**TEKSTFRAGMENT**

■ ■ ■ ■

De rechtbank heeft uiteindelijk het beroep van eiser niet-ontvankelijk verklaard, en deze uitspraak is gedaan door mr. M.E.J. Sprakel, rechter, in aanwezigheid van mr. S. Westerhof, griffier. De uitspraak is bekendgemaakt op dezelfde datum, 26 augustus 2020, en er is een rechtsmiddel tegen deze uitspraak mogelijk in de vorm van verzet binnen zes weken na bekendmaking.

Uitspraak

uitspraak buiten zitting

RECHTBANK DEN HAAG

Zittingsplaats Utrecht Bestuursrecht zaaknummer: NL20.8388
uitspraak van de enkelvoudige kamer in de zaak tussen

[eiser] , eiser

V-nummer: [V-nummer]
(gemachtigde: mr. H. Drenth), en
de Staatssecretaris van Justitie en Veiligheid, verweerder (gemachtigde: mr. Ch. R. Vink).

■ ■ ■ ■

**GEGEVENS**
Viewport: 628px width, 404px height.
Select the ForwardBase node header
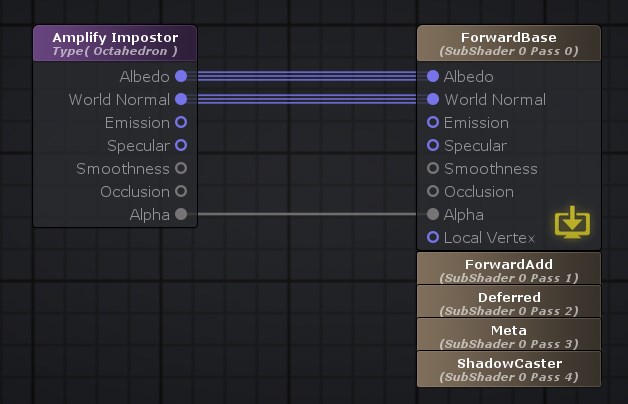point(509,43)
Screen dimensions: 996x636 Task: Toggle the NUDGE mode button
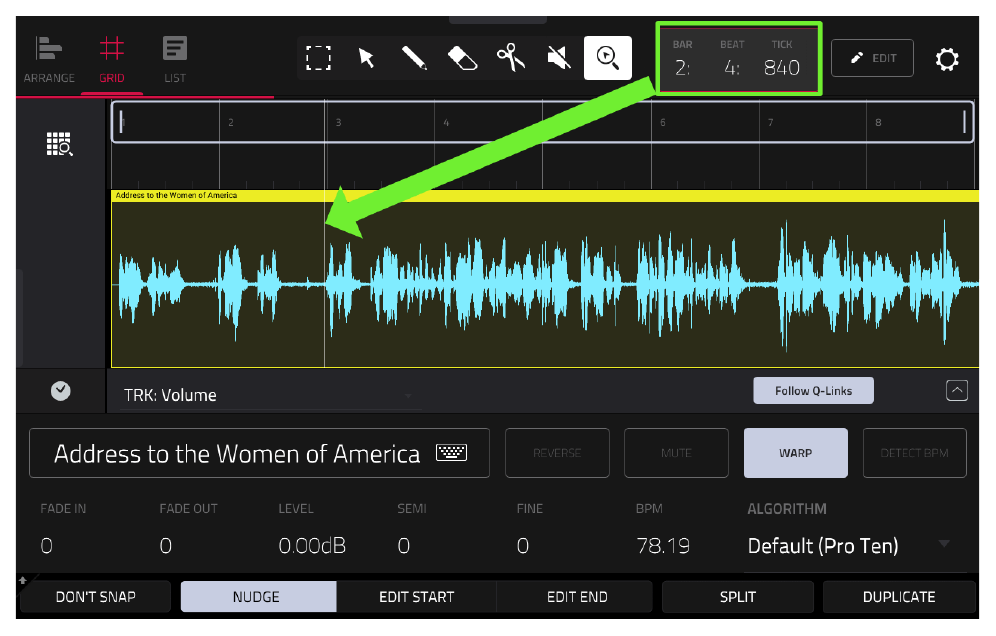[257, 597]

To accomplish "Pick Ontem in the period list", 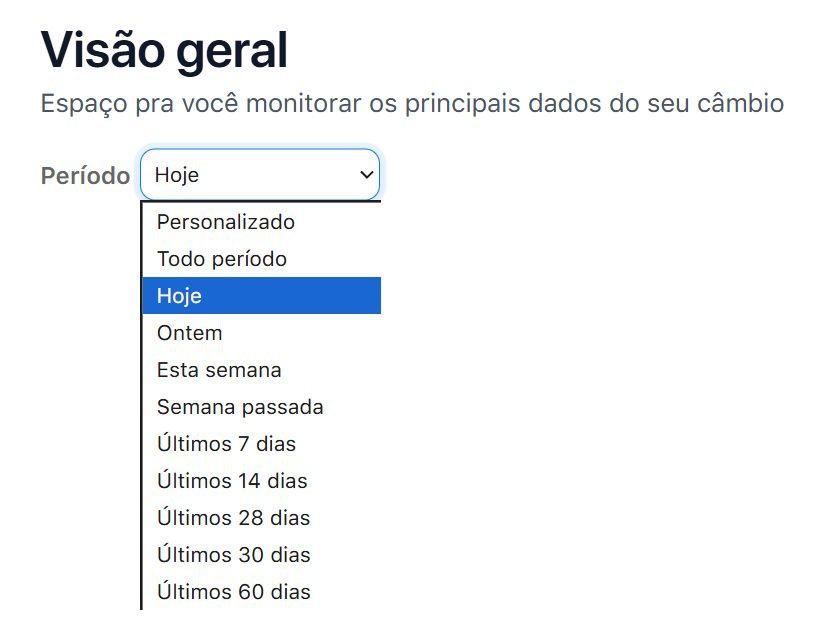I will pos(190,333).
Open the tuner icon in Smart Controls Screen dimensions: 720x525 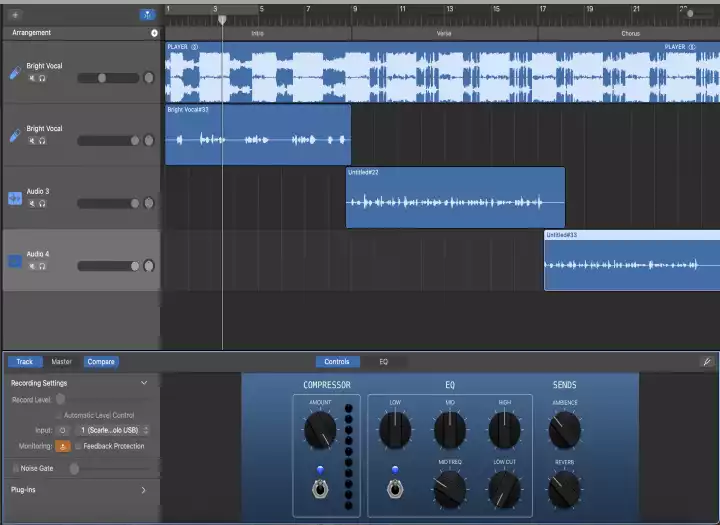[705, 361]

■ ■ ■ ■

**OPDRACHT**
Zet de tekst over de uitspraak van de rechtbank voort na de laatste zin.

**ANTWOORD**
Procesverloop

Bij besluit van 7 april 2020 (het bestreden besluit) heeft verweerder de asielaanvraag van eiser voor bepaalde tijd niet in behandeling genomen, omdat hij Kroatië verantwoordelijk heeft geacht voor de behandeling daarvan.
Eiser heeft tegen het bestreden besluit beroep ingesteld. Verweerder heeft een verweerschrift ingediend.
Op 24 juni 2020 heeft verweerder te kennen gegeven dat hij het bestreden besluit heeft ingetrokken en de asielaanvraag inhoudelijk in behandeling zal nemen.
Naar aanleiding hiervan heeft eiser het beroep gehandhaafd en verzocht verweerder te veroordelen tot vergoeding van de proceskosten.

Overwegingen

De rechtbank doet op grond van artikel 8:54 van de Algemene wet bestuursrecht (Awb) zonder zitting uitspraak.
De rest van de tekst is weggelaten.